<<<<
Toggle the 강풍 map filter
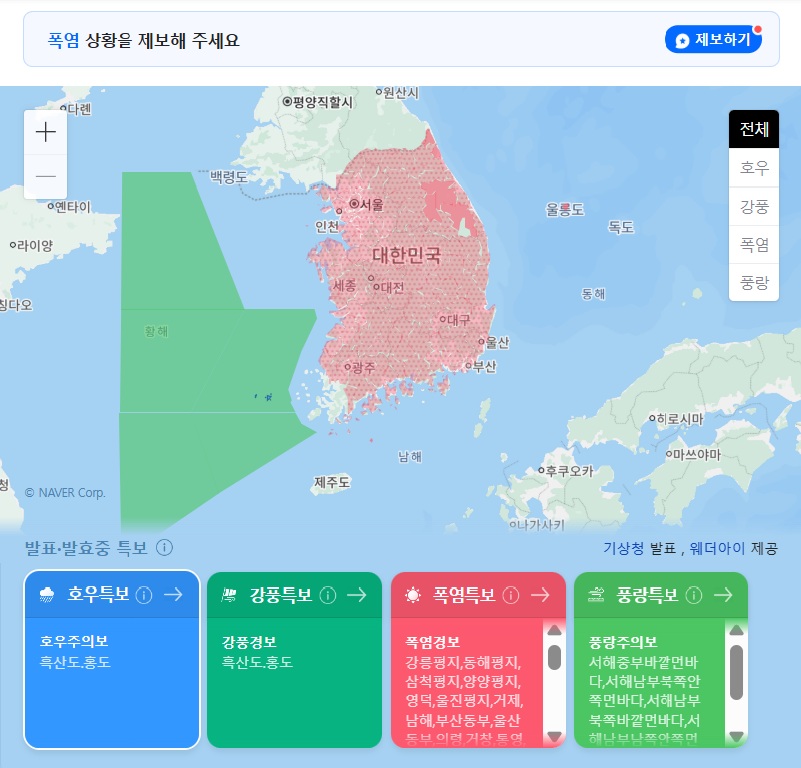801x768 pixels. (754, 206)
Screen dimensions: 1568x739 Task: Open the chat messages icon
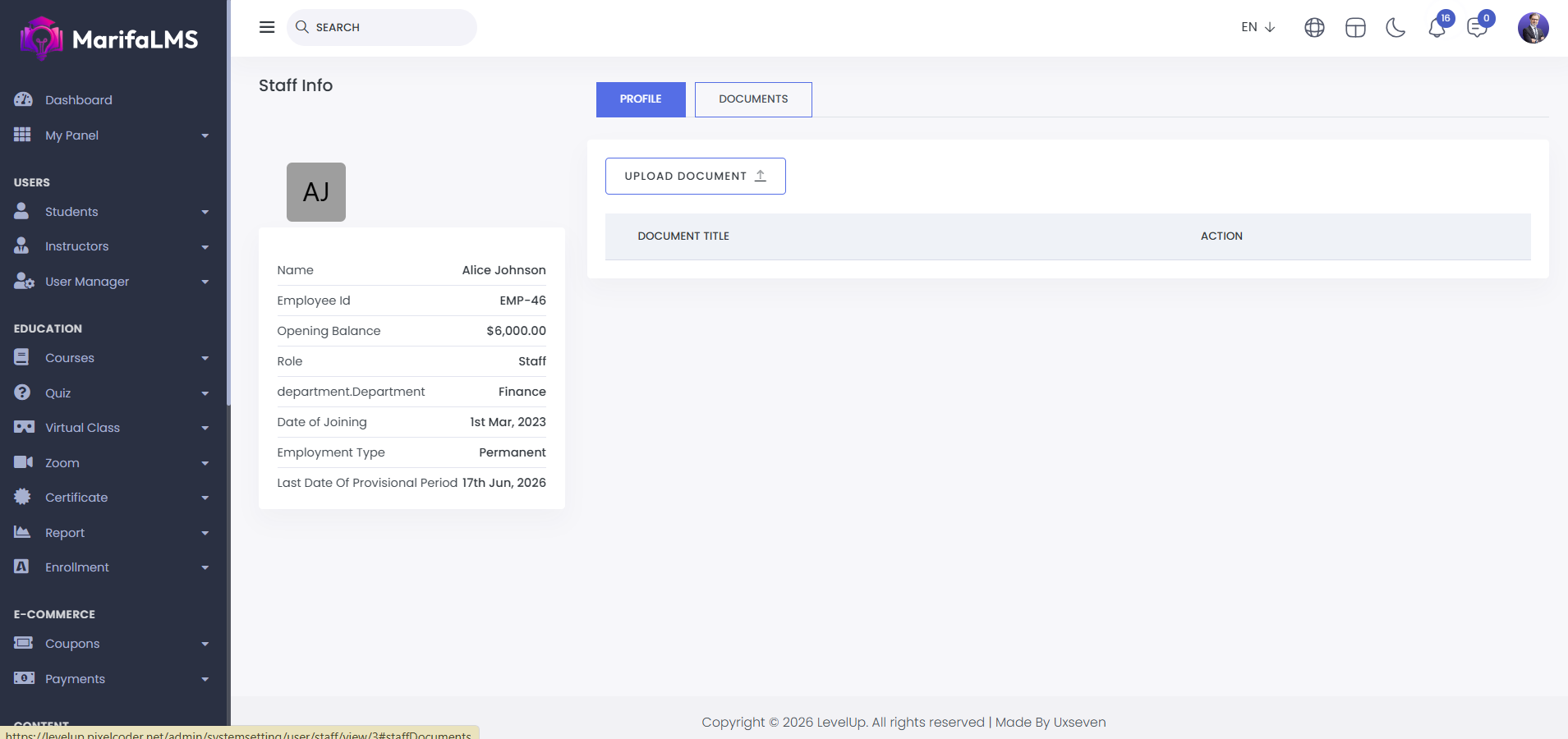pos(1477,28)
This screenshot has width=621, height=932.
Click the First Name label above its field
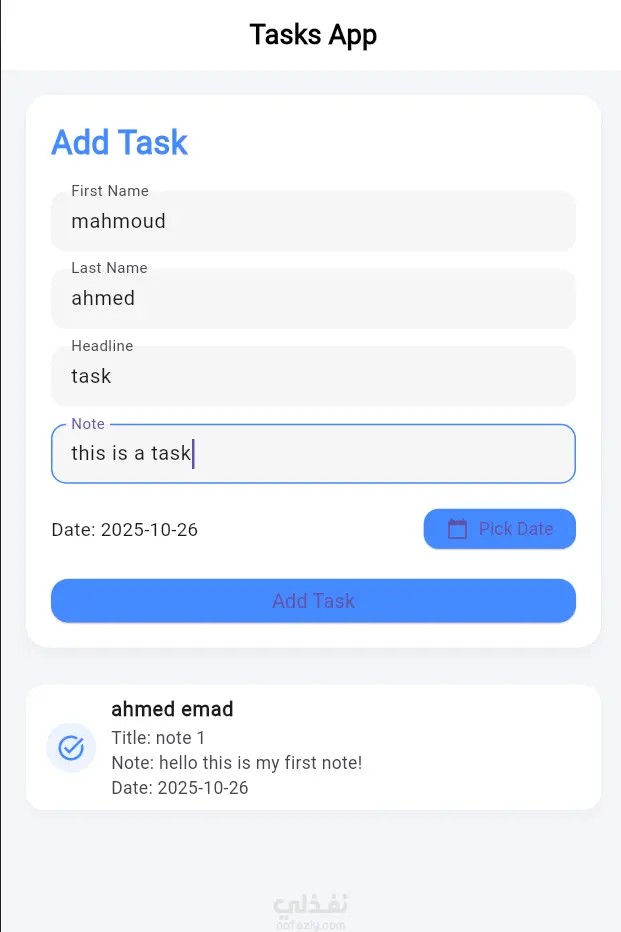click(x=110, y=190)
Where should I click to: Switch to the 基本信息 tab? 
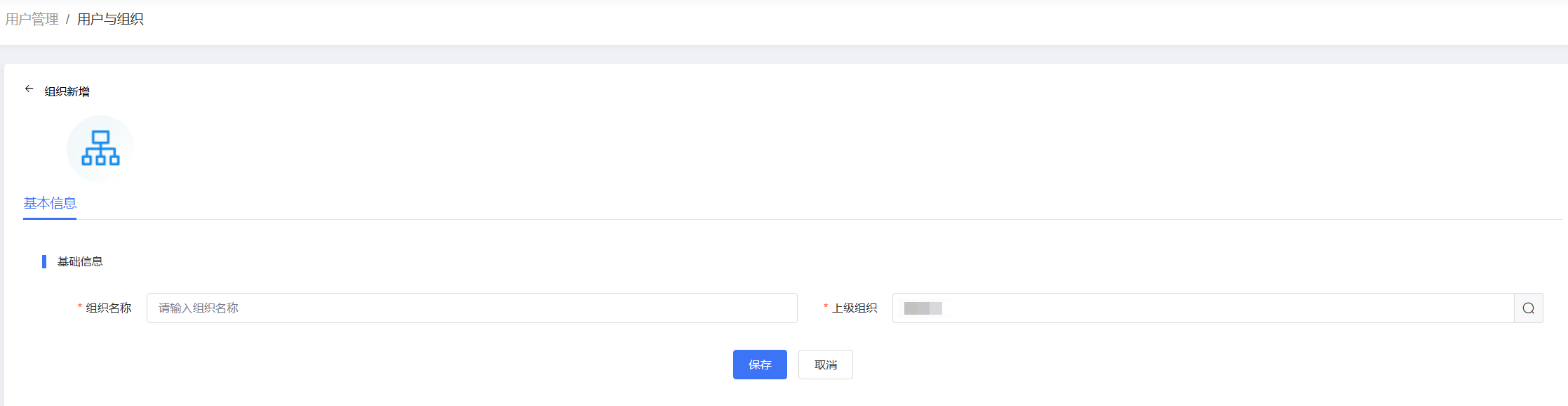tap(50, 203)
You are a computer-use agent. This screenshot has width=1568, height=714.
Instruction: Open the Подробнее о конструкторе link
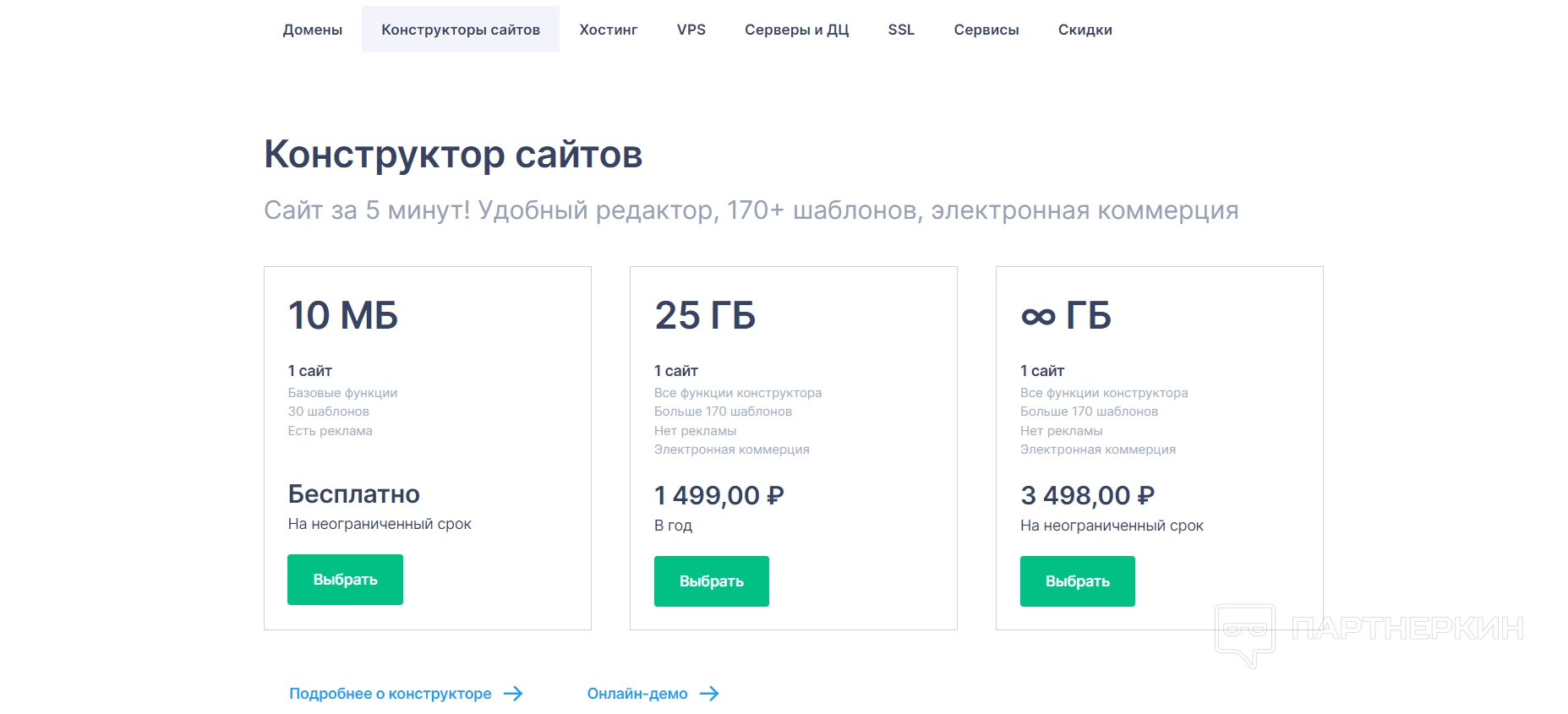(391, 694)
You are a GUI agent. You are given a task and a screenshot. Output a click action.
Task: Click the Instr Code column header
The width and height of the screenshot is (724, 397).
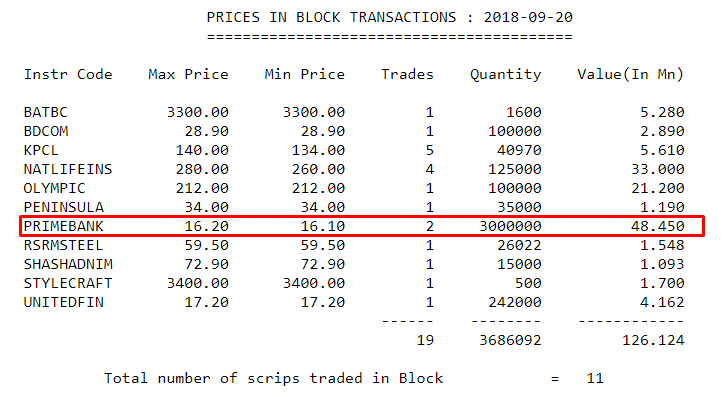pos(68,74)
>>>>
WORK ITEM ▸
Check each line of the records above for "agent", and copy those that have it.

RESPONSE ▸
You are a computer-use agent. This screenshot has width=1568, height=714.
You are a GUI agent. You are given a task and a screenshot. Output a click action.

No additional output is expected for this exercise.